Un ancien journaliste du Monde est venu témoigner. Les fenêtres de son appartement donne sur les issues de secours du Bataclan. Ce soir du 13 novembre 2015, il travaillait chez lui quand il a entendu "comme des claquements secs qui ressemblaient à des bruits de pétards".

De sa fenêtre, il a filmé "un instant décisif", un " instant qui m'a saisi par sa barbarie". L'homme de 64 ans a été reconnu comme victime.

"J'ai été témoin, acteur, victime et miraculé", dit-il.

Une vidéo prise d'un immeuble en face du Bataclan va être diffusée

Une vidéo, un extrait de 6 minutes, filmée depuis le 2e étage d'un immeuble en face du Bataclan va être diffusée pendant le témoignage d'un riverain.

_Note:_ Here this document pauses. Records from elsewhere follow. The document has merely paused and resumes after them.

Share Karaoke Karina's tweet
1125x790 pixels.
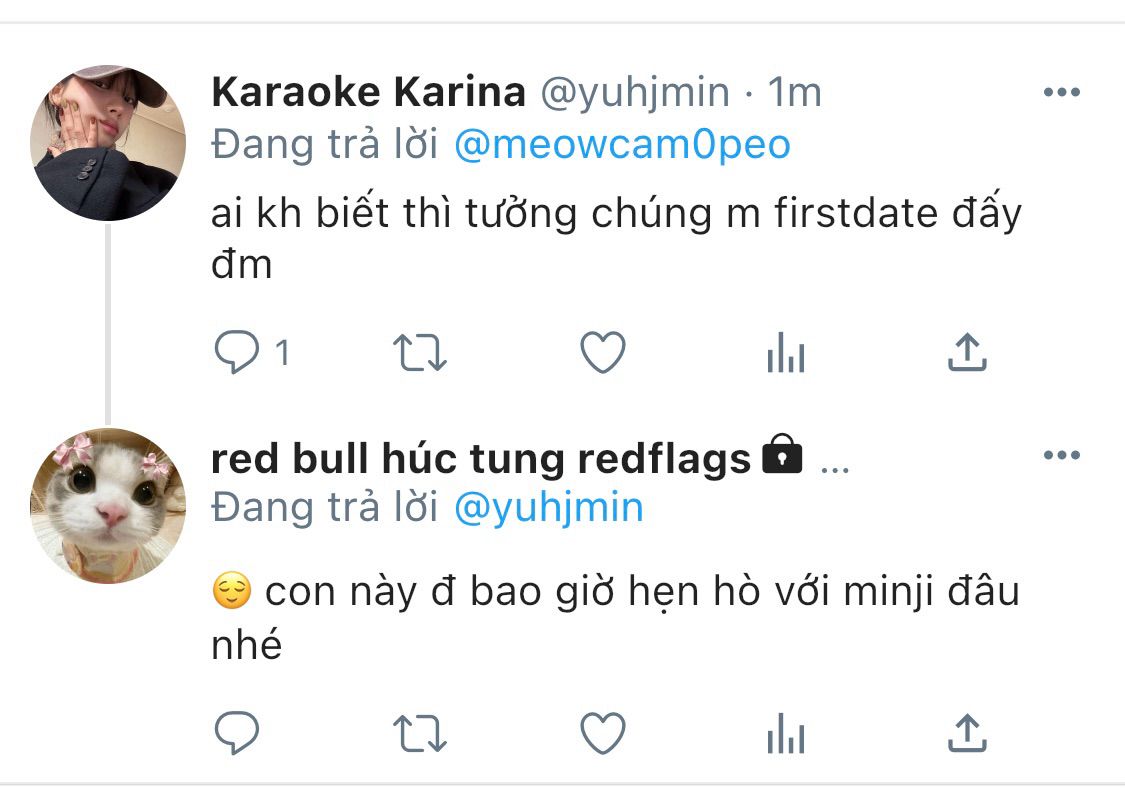(967, 352)
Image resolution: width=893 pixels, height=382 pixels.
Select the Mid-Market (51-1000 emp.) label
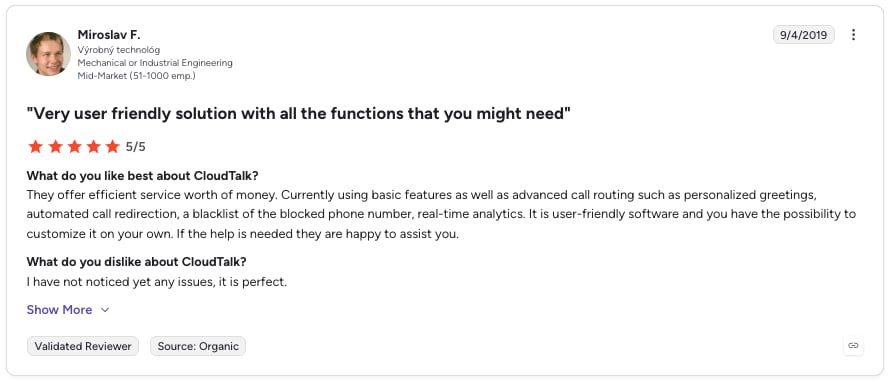coord(137,75)
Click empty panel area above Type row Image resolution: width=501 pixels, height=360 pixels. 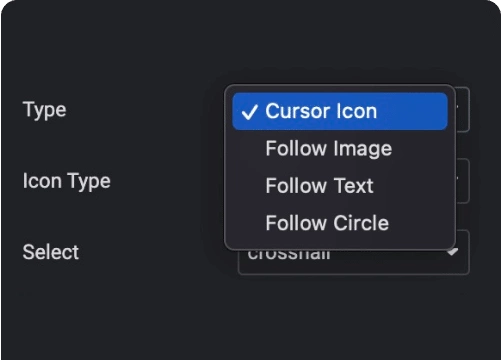tap(250, 43)
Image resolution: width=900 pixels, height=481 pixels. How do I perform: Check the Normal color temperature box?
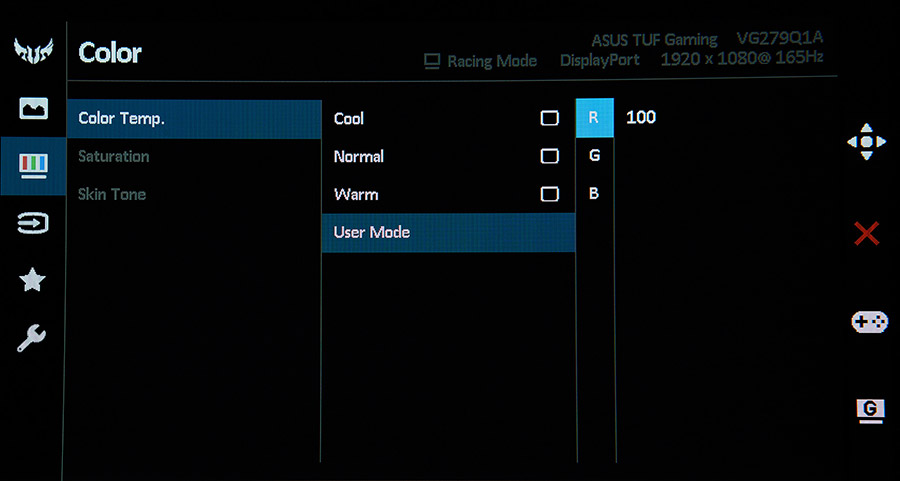coord(549,156)
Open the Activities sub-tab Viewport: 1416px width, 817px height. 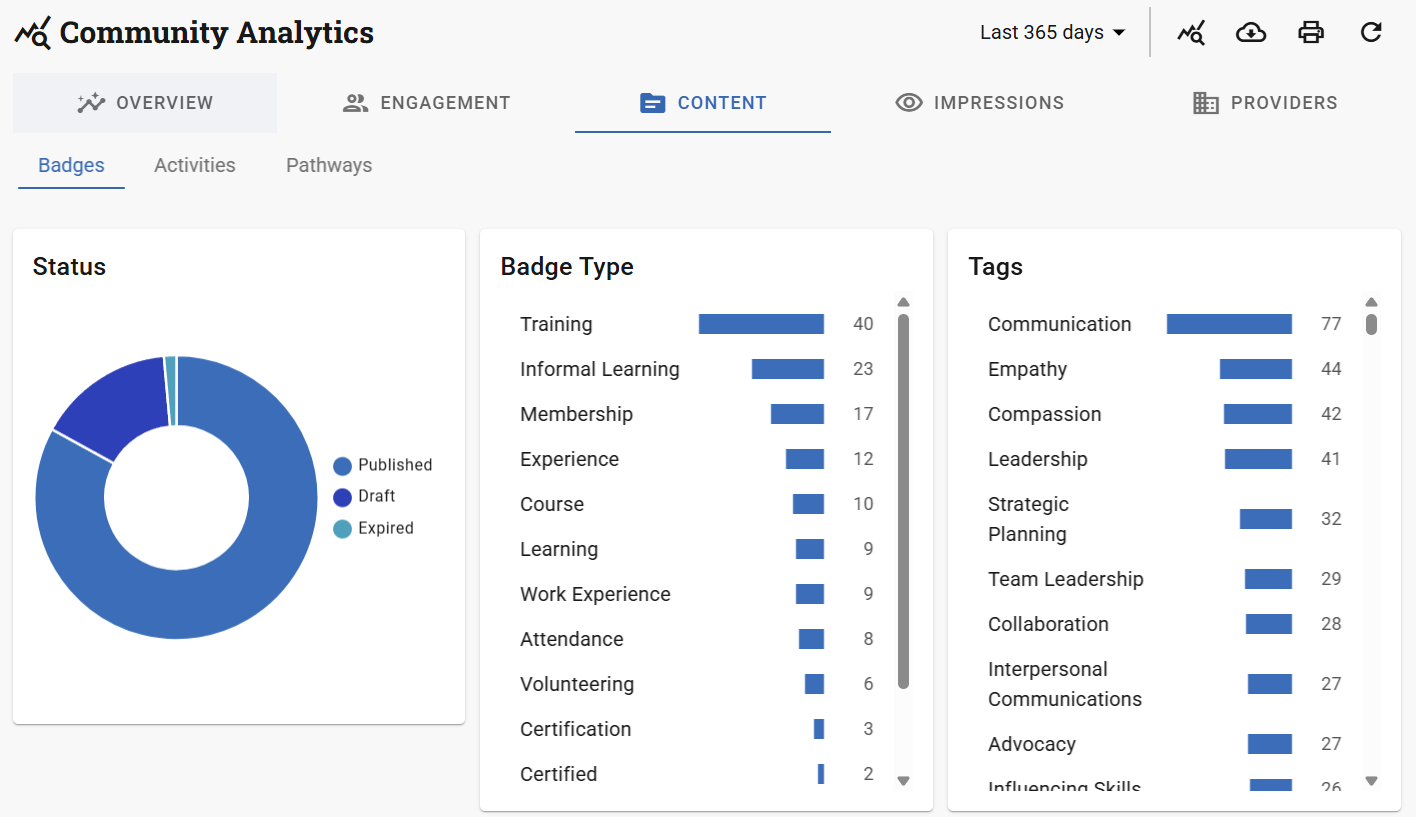(195, 166)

Des images "très fortes" rappelle le président de la cour d'assises, qui invite les parties civiles qui le souhaitent à quitter la salle lors de sa diffusion.

Neuf auditions prévues

Neuf auditions sont prévues aujourd'hui. Trois personnes prises en otage par les terroristes viendront témoigner.

Ensuite, la cour entendra le témoignage des riverains de la salle de concert du Bataclan puises primo-intervenants, dont des gardiens de la paix.

Les "otages" du Bataclan témoignent

Cette 28e journée du procès des attentats du 13-Novembre va voir les "otages" du Bataclan témoigner. Pendant plus de deux heures, ils ont été retenus par les terroristes avant d'être libérés au cours de l'assaut des policiers de la BRI.